Conhecer destes documentos após a audiência seria ofender frontalmente princípios básicos do processo, quais sejam, o do contraditório e ampla defesa, já que não se deu à parte contrária a oportunidade de refutá-lo.
Assim, não houve apresentação tempestiva do contrato entabulado entre as partes. Logo, o réu não comprovou a existência e validade
de sua contratação.
Destarte, não havendo prova da contratação entre as partes, presume-se favoravelmente à parte autora.

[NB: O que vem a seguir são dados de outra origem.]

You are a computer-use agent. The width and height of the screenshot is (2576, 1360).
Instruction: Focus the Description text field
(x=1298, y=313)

Com efeito, a responsabilidade da ré, como prestadora de serviço, na esteira do art. 14 caput do CDC, é de natureza objetiva, somente
podendo ser afastada por culpa exclusiva da vítima ou de terceiros, e não pelo fato da prática do ato por terceiro, que se vale das facilidades decorrentes da falta de cautela do fornecedor de serviços, na fase pré contratual e contratual.
Se terceiro agiu fraudulentamente, acredito que só o fez em face das facilidades ofertadas pelo próprio réu, que ao viabilizar métodos
menos burocráticos para realização dos contratos, não disponibiliza mecanismos irrefutavelmente seguros que impeçam ou dificultem a ação daqueles que fraudam. Nesse caso, aplicando-se o preceptivo do art. 14, caput do CDC, a empresa ré assume os riscos
decorrentes da forma facilitada de pactuação, sujeitando-se a suportar as consequências de eventual fraude praticada por terceiros,
mormente porque as regras e princípios do CDC impõem cautelas no sentido de resguardar o patrimônio e o moral dos consumidores.

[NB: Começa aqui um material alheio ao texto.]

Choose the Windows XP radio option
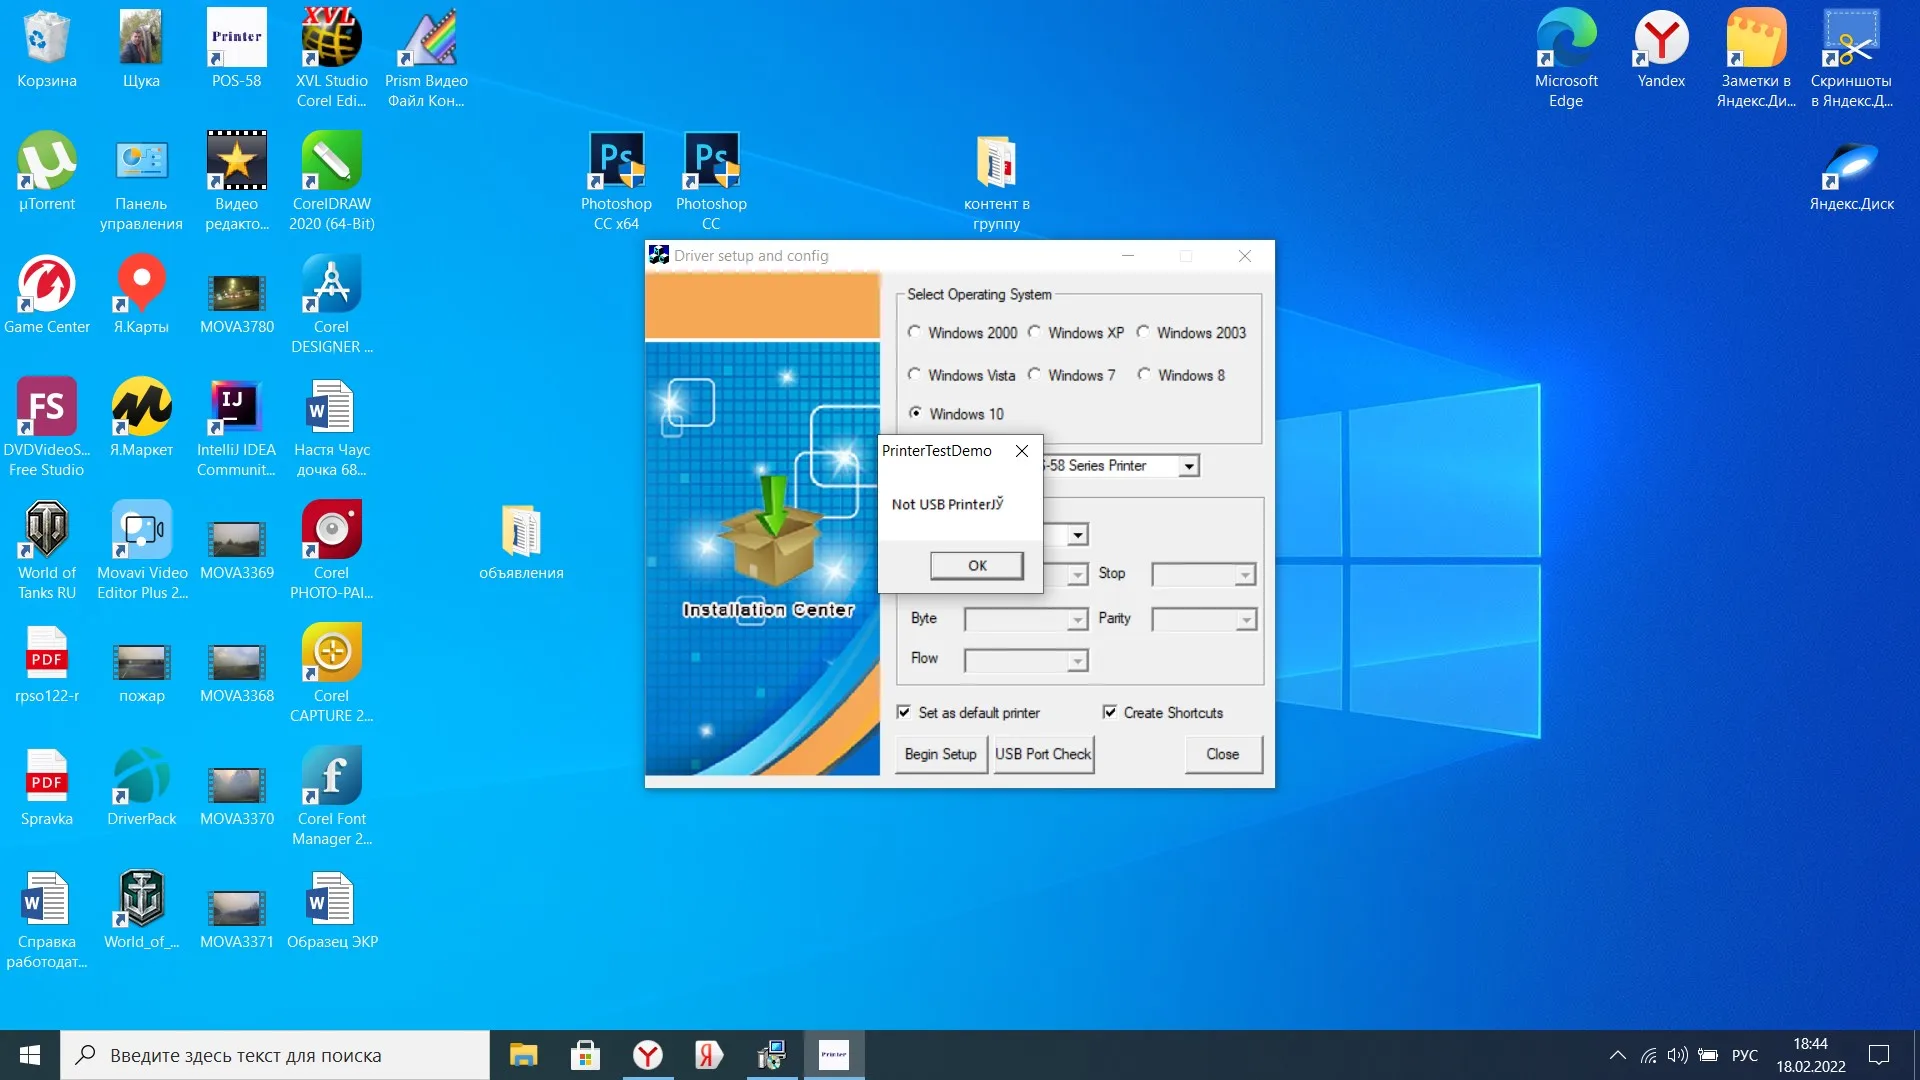Screen dimensions: 1920x1080 1034,332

No que tange ao dano moral, sabe-se que a doutrina e a jurisprudência majoritárias se alinham no sentido de que o prejuízo imaterial
é uma decorrência natural (lógica) da própria violação do direito da personalidade ou da prática do ato ilícito, caracterizando-se in re
ipsa, ou seja, nas palavras do festejado Sérgio Cavalieri Filho: “deriva inexoravelmente do próprio fato ofensivo, de modo que, provada
a ofensa... está demonstrado o dano moral” (Programa de Responsabilidade Civil. 5ª ed. São Paulo: Editora Malheiros. 2003. p. 99).
Mas, também pelo viés punitivo e da prevenção de danos, a repercussão da conduta da ré merece ser sancionada.

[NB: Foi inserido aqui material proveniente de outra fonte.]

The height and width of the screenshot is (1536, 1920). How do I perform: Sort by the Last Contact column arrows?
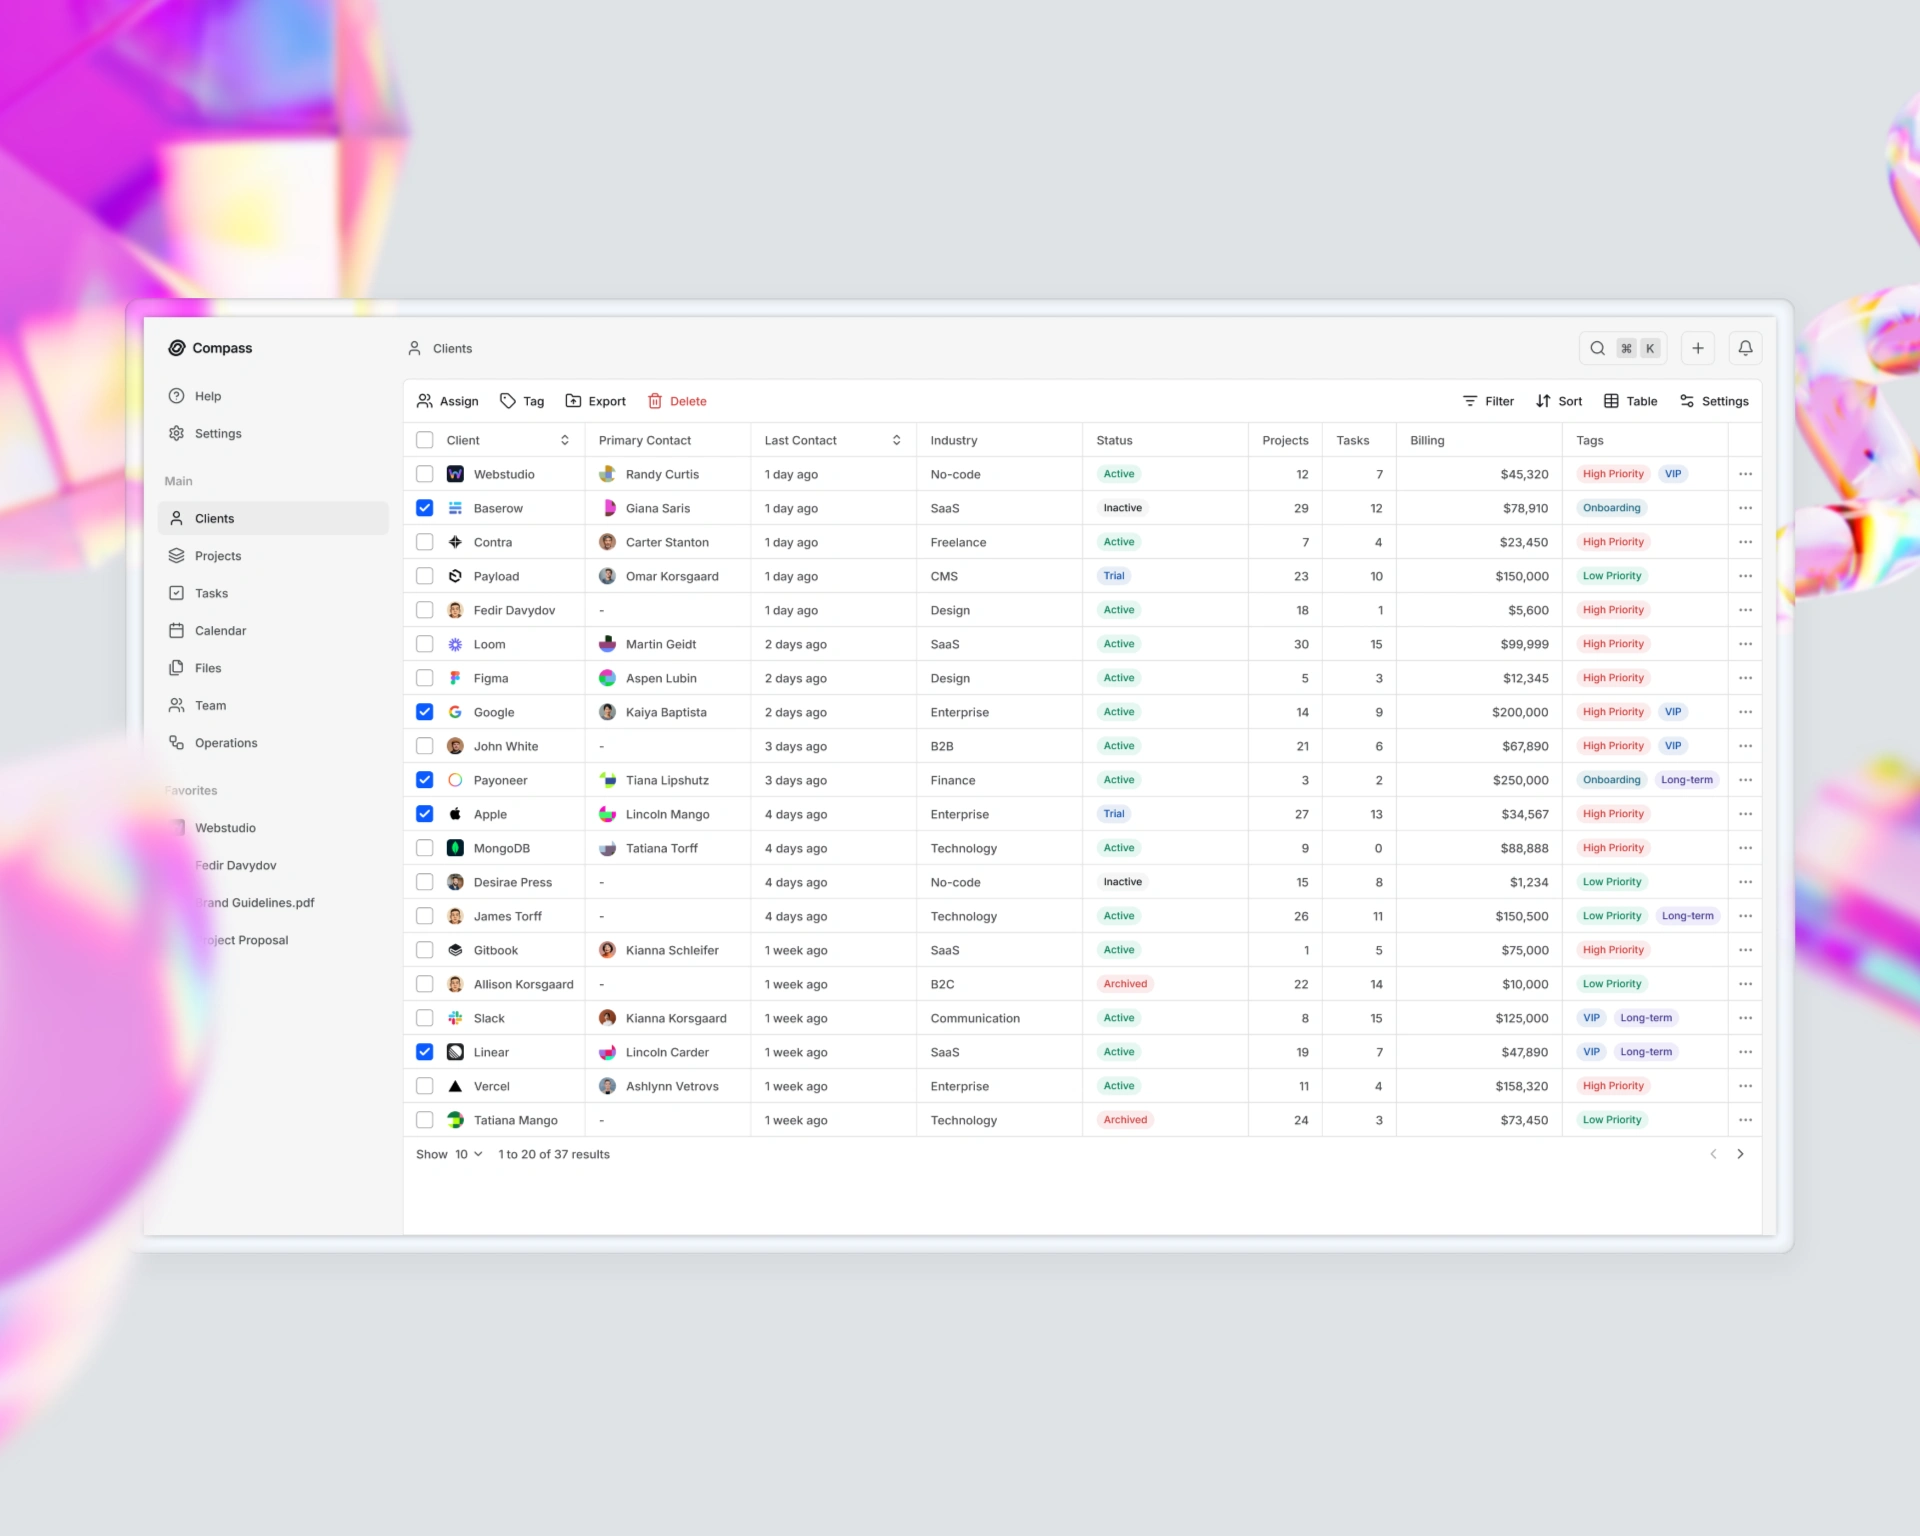coord(896,440)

Perceba-se que o “paradigma reparatório”, calcado na teoria de que a função da responsabilidade civil é, exclusivamente, a de reparar
o dano, tem-se mostrado ineficaz em diversas situações conflituosas, nas quais ou a reparação do dano é impossível, ou não constitui resposta jurídica satisfatória, como se dá, por exemplo, quando o ofensor obtém benefício econômico com o ato ilícito praticado,
mesmo depois de pagas as indenizações pertinentes, de natureza reparatória e/ou compensatória; ou quando o ofensor se mostra indiferente à sanção reparatória, vista, então, como um preço que ele se propõe a pagar para cometer o ilícito ou persistir na sua prática.
Essa “crise” do paradigma reparatório leva o operador do direito a buscar a superação do modelo tradicional, a qual não se traduz no
abandono da ideia de reparação, mas no redimensionamento da responsabilidade civil, que, para atender aos modernos e complexos
conflitos sociais, deve exercer várias funções.